* **Task instructions**
Each entry is to be repeated word for word, and the images are to be dropped.

* **Records for this exercise**
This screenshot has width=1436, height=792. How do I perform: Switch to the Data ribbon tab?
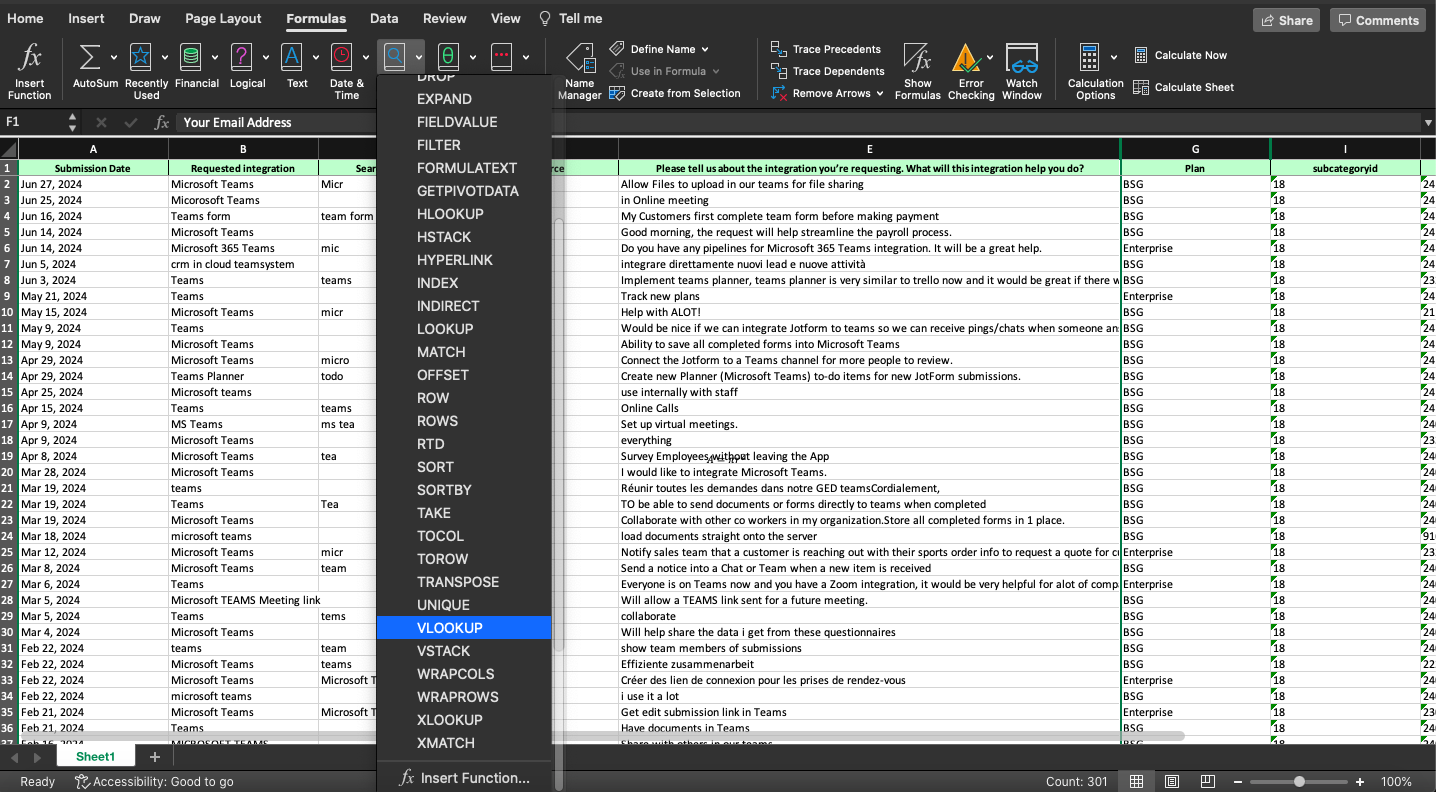384,18
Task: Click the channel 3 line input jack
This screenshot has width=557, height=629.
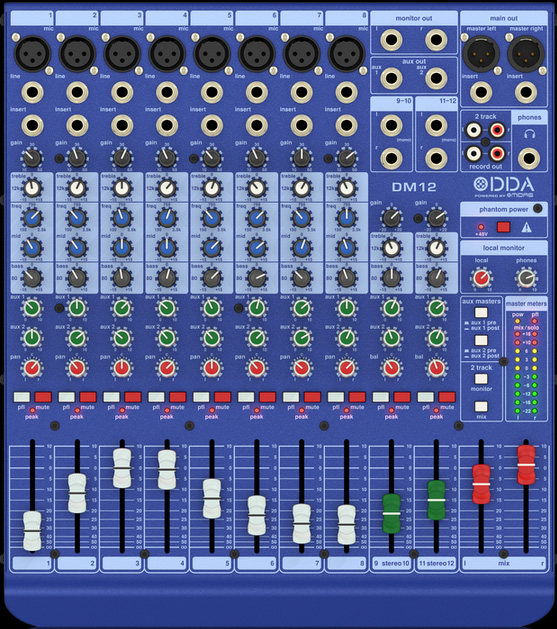Action: 122,92
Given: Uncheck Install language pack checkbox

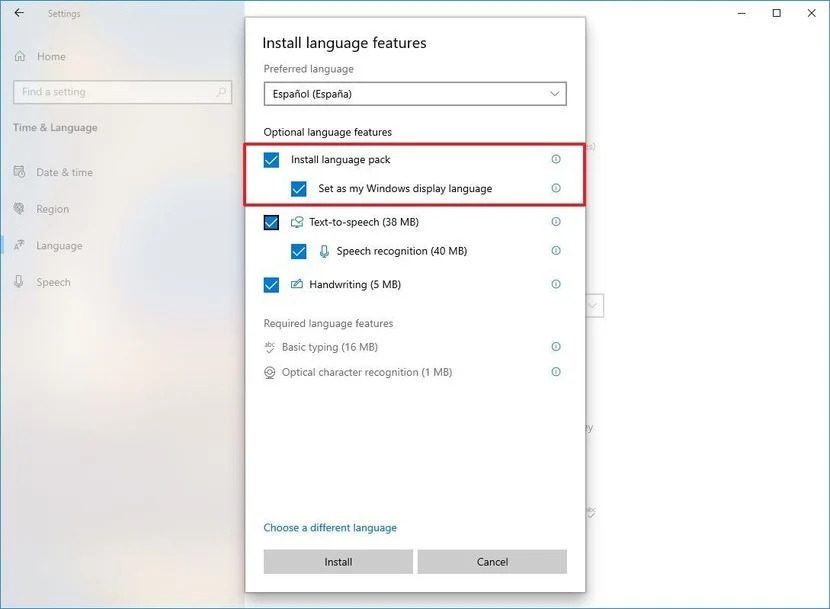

* **Answer to this task**
This screenshot has width=1436, height=792. How do I perform: Switch to the Data ribbon tab?
384,18
Task: Click the channel 3 line input jack
This screenshot has width=557, height=629.
Action: 122,92
Given: Uncheck Install language pack checkbox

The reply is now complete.